TEXT SHOWN.
________________________

Felling the trees, Caleb Turner, Arborist Extraordinaire

A slice of black locust
A slice of black locust

We had hoped there would be a fair amount of work we (well… more like Will) could do ourselves on the cottage. However, it would be hard to name a more dangerous DIY project than felling a big tree, and our trees weren’t just “big”. They towered 80-100 feet high over the house, growing right up through the phones lines. There’s the obvious risk of getting crushed by a falling tree. Trees can twist as they fall and make all kinds of other unexpected moves, especially if a random gust of wind appears. Add a chain saw to the mix, and—well, you get the idea. It’s not a job for the faint-of-heart. We were lucky Caleb Turner agreed to take on this project.

Local Wood Local Good
Local Wood
Local Good

Wisdom of Arborist

  • Never cut on a breezy day
  • It is easier to cut up a fallen tree if you do it when the leaves are missing
  • Grab the chain saw handle with an encircling thumb on your right hand and never release it during a cut.
  • Stay away from hollowed-out trees, especially if they’re big. They are extremely unpredictable and dangerous to fell.
  • Gas up the saw before beginning a cut. Never run out of gas halfway through a cut.
  • Once you start working, don’t stop until the tree is down. You don’t want the tree to fall while you’re taking a break.
What does an arborist wear??? Safety Gear!

Safety isn’t a throwaway word when it comes to felling trees and running chain saws.

You must take it seriously. There are a few absolutely essential safety gear items you need to wear for any chain saw work.

Loggers helmet: The helmet protects you from falling branches, a major cause of logging injuries. Earmuffs and a face screen protect your ears and eyes. Safety glasses keep the dust out—you don’t want something in your eye in the middle of dropping a 4-ft.-diameter cottonwood.

Kevlar chaps: Kevlar fibers will stop a chain instantly should you happen to drop the bar against your leg. It’s the best logging safety device developed in the past 30 years, and it’s a rare (and foolish) pro that doesn’t wear them.

Felling wedges: These wedges will prevent your saw from getting pinched during a cut.

Planning the cut or how to fell a tree

#1- Estimate the fell zone. Trees are taller than you think and reach farther on the ground than you’d expect (maybe all the way to your shed). You can estimate where a tree will fall by using the “ax handle trick.” Hold an ax handle at arm’s length, close one eye, and back away from or move toward the tree until the top of the ax is even with the treetop and the bottom even with the base. Your feet should be about where the treetop will rest after falling. It’s just an estimate, though, so allow extra room if there’s something it might fall on!

________________________

SOURCE MATERIAL.
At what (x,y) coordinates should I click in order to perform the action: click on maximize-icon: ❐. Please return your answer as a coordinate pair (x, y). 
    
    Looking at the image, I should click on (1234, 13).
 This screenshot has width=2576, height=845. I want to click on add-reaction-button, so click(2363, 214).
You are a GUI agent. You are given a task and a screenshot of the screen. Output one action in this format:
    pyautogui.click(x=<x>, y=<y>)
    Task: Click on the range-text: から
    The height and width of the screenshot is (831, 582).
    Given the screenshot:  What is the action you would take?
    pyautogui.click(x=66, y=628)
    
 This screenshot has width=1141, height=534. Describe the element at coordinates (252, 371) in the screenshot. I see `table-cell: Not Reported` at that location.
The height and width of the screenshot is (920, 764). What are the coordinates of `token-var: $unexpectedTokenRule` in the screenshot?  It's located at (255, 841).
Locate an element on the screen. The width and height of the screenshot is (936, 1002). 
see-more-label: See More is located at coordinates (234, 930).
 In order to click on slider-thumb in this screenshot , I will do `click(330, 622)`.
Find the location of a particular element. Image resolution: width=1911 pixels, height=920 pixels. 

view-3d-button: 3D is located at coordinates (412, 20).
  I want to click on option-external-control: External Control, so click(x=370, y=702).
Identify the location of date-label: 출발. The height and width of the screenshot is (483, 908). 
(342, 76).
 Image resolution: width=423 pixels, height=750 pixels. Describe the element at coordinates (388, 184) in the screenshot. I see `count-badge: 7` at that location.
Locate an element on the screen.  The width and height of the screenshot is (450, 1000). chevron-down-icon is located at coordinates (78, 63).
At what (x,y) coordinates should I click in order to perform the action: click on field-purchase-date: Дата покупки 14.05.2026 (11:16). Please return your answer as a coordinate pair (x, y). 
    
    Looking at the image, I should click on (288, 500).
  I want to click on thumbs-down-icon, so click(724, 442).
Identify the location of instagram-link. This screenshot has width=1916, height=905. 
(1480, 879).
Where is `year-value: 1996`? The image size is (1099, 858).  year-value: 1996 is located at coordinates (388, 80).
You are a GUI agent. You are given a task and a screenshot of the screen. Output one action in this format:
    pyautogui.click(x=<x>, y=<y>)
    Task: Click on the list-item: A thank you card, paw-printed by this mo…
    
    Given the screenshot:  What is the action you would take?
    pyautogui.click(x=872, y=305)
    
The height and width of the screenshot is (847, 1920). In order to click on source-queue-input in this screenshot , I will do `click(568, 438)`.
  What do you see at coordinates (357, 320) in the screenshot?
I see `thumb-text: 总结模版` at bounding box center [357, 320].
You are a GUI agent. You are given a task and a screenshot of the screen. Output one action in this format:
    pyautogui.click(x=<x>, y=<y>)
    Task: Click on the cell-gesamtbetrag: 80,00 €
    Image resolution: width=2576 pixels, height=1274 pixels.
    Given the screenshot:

________________________

WHAT YOU NEED TO DO.
A – In the tree-felling text, what do felling wedges prevent?
B – Write out the part of the tree-felling text starting with "Safety isn’t a" and going on through "pinched during a cut.", copying it exactly.

RESULTS IN ORDER.
A – They prevent your saw from getting pinched during a cut.

B –
Safety isn’t a throwaway word when it comes to felling trees and running chain saws.

You must take it seriously. There are a few absolutely essential safety gear items you need to wear for any chain saw work.

Loggers helmet: The helmet protects you from falling branches, a major cause of logging injuries. Earmuffs and a face screen protect your ears and eyes. Safety glasses keep the dust out—you don’t want something in your eye in the middle of dropping a 4-ft.-diameter cottonwood.

Kevlar chaps: Kevlar fibers will stop a chain instantly should you happen to drop the bar against your leg. It’s the best logging safety device developed in the past 30 years, and it’s a rare (and foolish) pro that doesn’t wear them.

Felling wedges: These wedges will prevent your saw from getting pinched during a cut.